Depuis avril 2023, le Soudan est en effet touché par une guerre qui oppose les forces armées soudanaises (SAF) et les forces de soutien rapide (RSF). Un récent rapport publié par l'organisation non gouvernementale Amnesty International dénonce le viol ou le viol en réunion de 36 femmes et filles, dont certaines n'avaient que 15 ans, ainsi que d'autres violences sexuelles dont se sont rendus responsables des soldats des Forces d'appui rapide dans quatre États du Soudan, entre avril 2023 et octobre 2024. Ces faits, dont certains s'apparentent à des crimes de guerre en violation du droit international humanitaire, s'ajoutent à une situation complexe depuis deux ans : des dizaines de milliers de morts, 11 millions de personnes déplacées, dont de nombreuses femmes avec leurs enfants... Les nombreux témoignages recueillis dans des camps de personnes réfugiées en Ouganda, sur lesquels s'appuie le rapport publié, mettent en évidence la responsabilité des combattants des Forces d'appui rapide, dans ces exactions. Le recours des Forces d'appui rapide aux violences sexuelles depuis le début du conflit et dans l'ensemble du Soudan, associé au fait que de nombreuses attaques ont eu lieu en présence d'autres soldats, victimes et civils, démontre la totale impunité avec laquelle agissent les responsables de ces horribles crimes.
Dans ce contexte, elle souhaite que lui soient indiquées les lignes directrices défendues par le Gouvernement en matière de protection des femmes et des jeunes filles.

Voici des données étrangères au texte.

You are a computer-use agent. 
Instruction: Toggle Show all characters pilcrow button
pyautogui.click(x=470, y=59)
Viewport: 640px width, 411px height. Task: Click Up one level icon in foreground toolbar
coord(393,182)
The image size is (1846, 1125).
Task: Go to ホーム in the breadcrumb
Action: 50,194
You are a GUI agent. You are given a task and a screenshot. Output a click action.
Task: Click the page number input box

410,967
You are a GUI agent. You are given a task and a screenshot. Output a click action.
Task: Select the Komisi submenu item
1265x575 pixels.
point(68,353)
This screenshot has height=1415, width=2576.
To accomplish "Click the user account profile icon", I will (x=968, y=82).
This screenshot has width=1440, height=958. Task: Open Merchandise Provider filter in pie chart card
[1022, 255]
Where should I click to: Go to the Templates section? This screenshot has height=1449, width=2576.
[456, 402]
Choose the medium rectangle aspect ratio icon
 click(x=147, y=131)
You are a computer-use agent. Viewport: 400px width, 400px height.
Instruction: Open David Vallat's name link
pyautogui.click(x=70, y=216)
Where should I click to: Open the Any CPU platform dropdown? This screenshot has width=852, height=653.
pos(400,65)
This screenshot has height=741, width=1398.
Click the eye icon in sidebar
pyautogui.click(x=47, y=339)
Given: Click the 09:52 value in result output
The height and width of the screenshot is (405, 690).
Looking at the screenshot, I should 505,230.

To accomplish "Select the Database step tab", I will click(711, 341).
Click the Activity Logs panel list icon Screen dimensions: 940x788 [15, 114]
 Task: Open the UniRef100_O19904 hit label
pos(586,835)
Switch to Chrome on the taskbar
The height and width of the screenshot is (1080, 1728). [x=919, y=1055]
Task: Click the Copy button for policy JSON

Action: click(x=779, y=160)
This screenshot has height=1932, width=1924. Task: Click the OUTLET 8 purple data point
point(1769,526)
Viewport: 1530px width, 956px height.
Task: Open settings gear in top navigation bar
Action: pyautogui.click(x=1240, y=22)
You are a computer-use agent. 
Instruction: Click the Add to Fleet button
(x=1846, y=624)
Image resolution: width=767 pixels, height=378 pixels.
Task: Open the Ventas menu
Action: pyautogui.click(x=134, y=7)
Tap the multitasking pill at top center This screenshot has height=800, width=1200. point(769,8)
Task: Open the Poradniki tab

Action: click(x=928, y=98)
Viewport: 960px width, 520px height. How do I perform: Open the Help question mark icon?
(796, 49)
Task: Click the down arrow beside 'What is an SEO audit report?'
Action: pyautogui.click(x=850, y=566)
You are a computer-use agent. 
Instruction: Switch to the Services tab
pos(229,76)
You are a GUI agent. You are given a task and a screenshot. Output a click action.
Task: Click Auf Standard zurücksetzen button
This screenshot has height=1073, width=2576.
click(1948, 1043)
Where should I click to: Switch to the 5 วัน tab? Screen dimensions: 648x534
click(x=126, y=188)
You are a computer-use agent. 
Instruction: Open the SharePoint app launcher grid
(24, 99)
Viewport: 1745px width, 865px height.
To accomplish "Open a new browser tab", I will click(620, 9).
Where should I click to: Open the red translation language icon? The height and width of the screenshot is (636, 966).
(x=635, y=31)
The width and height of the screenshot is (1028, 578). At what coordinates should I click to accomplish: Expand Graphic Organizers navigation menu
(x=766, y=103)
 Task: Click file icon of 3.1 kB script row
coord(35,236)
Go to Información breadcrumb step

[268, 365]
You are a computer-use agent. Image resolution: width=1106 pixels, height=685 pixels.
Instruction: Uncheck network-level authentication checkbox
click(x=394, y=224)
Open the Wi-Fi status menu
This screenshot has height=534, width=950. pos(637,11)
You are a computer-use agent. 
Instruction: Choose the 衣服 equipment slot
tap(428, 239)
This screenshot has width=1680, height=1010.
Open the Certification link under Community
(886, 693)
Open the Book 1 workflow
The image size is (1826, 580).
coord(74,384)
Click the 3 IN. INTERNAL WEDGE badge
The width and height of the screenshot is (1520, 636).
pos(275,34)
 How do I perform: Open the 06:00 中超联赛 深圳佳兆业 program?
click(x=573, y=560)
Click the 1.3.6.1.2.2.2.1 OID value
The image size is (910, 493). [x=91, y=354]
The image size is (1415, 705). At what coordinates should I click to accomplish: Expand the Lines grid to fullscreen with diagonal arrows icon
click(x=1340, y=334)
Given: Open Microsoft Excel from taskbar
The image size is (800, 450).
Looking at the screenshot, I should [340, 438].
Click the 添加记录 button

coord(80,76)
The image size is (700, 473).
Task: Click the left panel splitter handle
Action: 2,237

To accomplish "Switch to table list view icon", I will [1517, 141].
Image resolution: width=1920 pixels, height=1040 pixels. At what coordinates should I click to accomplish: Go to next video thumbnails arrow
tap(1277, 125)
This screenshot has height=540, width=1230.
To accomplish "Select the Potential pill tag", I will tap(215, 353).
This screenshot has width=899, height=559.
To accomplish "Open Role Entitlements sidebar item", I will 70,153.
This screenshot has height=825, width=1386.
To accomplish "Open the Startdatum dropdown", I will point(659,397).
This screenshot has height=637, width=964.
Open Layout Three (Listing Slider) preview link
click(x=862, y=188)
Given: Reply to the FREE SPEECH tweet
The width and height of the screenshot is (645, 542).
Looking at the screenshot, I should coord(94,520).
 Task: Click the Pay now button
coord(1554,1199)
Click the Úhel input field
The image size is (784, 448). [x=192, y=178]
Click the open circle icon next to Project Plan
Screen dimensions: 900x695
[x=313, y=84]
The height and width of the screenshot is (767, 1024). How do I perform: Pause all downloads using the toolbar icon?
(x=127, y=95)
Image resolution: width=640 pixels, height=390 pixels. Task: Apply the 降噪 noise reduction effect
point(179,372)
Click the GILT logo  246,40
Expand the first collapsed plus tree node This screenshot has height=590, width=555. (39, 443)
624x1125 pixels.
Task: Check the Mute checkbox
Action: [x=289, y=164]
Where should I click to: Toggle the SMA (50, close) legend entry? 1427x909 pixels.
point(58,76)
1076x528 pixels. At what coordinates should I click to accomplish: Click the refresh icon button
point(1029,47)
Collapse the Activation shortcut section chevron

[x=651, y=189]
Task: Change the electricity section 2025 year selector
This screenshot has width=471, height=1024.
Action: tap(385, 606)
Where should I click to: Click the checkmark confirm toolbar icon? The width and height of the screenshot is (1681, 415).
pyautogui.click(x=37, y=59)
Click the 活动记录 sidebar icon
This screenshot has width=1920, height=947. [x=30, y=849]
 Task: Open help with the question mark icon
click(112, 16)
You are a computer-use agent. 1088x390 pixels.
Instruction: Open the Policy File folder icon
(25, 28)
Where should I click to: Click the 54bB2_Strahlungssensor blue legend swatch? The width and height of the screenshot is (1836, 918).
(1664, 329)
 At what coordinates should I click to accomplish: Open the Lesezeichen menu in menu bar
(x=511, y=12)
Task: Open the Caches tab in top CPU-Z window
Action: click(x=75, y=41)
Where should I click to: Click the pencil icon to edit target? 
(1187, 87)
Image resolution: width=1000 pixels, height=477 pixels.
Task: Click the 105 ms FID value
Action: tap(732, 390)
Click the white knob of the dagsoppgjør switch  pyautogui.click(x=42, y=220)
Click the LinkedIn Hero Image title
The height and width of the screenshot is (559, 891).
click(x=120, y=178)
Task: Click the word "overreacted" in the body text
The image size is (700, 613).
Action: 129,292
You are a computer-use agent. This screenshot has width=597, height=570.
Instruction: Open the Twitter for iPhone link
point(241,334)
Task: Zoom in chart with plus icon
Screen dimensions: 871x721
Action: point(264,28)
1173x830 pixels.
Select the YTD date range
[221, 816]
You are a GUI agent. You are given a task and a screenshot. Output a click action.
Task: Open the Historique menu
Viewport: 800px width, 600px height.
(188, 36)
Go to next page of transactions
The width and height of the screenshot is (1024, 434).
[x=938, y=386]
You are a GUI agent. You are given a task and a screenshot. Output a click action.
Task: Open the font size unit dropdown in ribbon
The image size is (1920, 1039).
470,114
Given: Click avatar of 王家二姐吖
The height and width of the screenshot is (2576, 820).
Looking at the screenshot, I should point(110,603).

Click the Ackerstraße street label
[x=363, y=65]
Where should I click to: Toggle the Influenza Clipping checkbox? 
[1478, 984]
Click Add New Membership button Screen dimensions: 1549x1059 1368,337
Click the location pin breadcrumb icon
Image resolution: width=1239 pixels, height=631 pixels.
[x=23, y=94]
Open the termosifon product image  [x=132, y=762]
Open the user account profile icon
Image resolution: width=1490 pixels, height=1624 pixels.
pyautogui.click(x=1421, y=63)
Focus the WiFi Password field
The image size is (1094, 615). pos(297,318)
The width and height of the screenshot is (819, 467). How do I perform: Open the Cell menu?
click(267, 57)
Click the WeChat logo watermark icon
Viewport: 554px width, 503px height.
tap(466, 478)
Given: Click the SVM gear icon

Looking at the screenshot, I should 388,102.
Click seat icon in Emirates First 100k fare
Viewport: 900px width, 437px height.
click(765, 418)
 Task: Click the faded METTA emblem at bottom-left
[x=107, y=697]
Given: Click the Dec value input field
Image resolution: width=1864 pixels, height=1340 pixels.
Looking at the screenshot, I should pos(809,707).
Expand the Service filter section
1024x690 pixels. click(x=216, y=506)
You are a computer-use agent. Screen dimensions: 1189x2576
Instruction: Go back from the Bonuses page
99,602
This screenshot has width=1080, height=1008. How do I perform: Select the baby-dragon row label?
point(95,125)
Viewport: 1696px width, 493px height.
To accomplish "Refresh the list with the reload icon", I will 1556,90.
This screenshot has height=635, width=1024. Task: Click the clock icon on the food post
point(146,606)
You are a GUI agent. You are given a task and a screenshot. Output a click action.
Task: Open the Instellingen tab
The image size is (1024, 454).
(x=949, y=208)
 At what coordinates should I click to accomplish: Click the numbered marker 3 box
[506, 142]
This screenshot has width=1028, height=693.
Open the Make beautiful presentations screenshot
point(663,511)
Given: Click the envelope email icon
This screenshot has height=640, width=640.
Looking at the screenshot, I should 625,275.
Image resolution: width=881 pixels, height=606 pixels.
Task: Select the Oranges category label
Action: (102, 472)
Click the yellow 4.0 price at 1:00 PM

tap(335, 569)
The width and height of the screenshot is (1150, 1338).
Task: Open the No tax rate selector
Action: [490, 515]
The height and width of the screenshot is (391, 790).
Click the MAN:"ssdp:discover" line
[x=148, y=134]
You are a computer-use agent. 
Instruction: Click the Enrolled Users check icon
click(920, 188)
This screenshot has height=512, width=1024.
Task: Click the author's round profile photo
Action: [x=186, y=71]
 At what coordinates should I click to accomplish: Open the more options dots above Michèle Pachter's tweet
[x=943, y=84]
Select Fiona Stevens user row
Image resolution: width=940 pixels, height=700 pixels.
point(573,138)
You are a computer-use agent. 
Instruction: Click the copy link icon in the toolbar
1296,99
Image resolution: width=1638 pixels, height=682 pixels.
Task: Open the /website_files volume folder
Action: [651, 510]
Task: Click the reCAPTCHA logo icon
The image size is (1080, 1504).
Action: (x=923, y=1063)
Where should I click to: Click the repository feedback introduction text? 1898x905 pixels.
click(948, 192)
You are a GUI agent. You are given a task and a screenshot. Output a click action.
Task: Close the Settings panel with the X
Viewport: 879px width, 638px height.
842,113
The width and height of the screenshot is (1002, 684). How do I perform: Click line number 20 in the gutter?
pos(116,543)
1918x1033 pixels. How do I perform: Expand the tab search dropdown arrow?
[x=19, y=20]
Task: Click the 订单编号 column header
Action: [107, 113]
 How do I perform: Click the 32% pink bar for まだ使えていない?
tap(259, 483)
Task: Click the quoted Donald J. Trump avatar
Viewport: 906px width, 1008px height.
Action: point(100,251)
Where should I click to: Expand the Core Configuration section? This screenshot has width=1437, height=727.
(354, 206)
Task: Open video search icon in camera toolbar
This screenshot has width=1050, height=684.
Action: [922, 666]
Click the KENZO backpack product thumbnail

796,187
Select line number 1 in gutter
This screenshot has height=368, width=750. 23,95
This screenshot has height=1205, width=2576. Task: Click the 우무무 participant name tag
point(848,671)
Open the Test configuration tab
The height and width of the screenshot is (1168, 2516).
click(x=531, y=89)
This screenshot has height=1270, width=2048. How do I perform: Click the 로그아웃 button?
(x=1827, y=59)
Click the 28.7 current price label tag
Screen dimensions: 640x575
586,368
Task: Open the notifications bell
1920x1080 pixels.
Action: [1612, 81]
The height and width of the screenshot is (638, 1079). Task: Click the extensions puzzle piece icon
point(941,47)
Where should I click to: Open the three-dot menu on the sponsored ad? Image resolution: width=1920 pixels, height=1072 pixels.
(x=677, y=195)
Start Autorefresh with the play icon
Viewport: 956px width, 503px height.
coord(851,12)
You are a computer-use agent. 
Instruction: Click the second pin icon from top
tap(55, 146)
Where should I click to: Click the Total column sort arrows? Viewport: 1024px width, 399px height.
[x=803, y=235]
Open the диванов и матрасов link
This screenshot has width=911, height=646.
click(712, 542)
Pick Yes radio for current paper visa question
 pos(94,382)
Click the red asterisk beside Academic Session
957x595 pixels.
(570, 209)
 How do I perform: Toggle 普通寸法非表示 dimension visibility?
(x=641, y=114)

Au-delà, alors que la guerre civile au Soudan est désormais une réalité depuis deux ans, elle souhaite rappeler son attachement à la mise en oeuvre d'une action coordonnée et forte de la part de la France et de l'Union européenne, en faveur d'une issue durable au conflit, aux fins de paix et de stabilité au Soudan et dans la région.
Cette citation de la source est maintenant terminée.